> Exercise task
Copy out the material below word for word, leaving out the pictures.

[Dataset entries]
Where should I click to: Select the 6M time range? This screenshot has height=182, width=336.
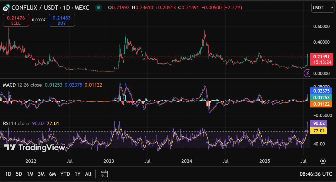coord(53,174)
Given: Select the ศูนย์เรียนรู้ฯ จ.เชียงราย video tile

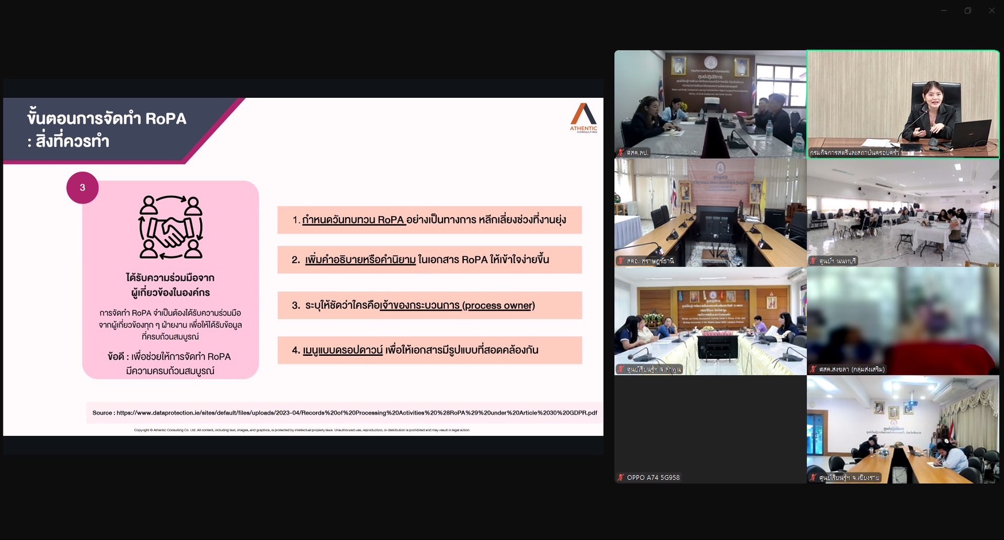Looking at the screenshot, I should point(903,429).
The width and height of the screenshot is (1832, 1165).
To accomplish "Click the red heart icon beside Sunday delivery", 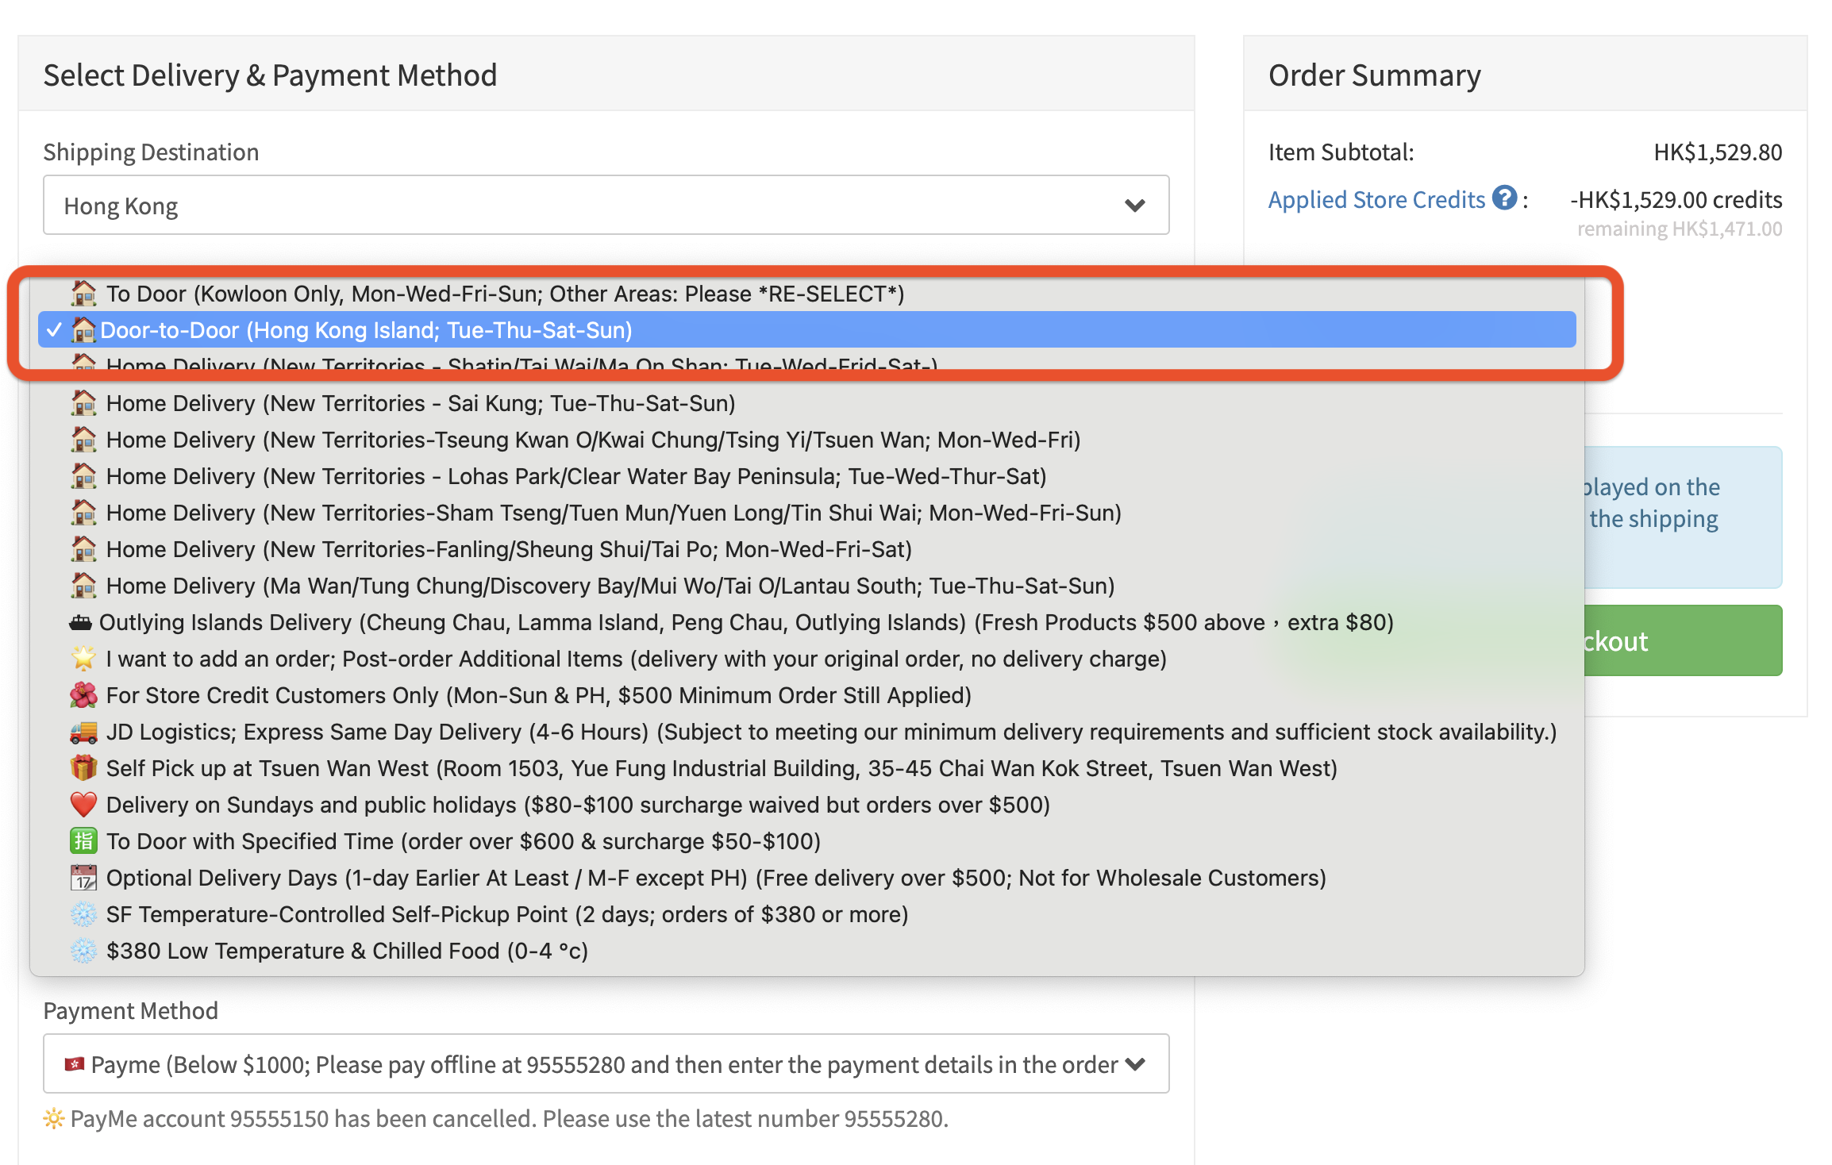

> Exercise output
Where should I click to: Select the 6M time range? This screenshot has height=182, width=336.
coord(53,174)
Given: Select the ศูนย์เรียนรู้ฯ จ.เชียงราย video tile

Looking at the screenshot, I should point(903,429).
The width and height of the screenshot is (1832, 1165).
To accomplish "Click the red heart icon beside Sunday delivery", 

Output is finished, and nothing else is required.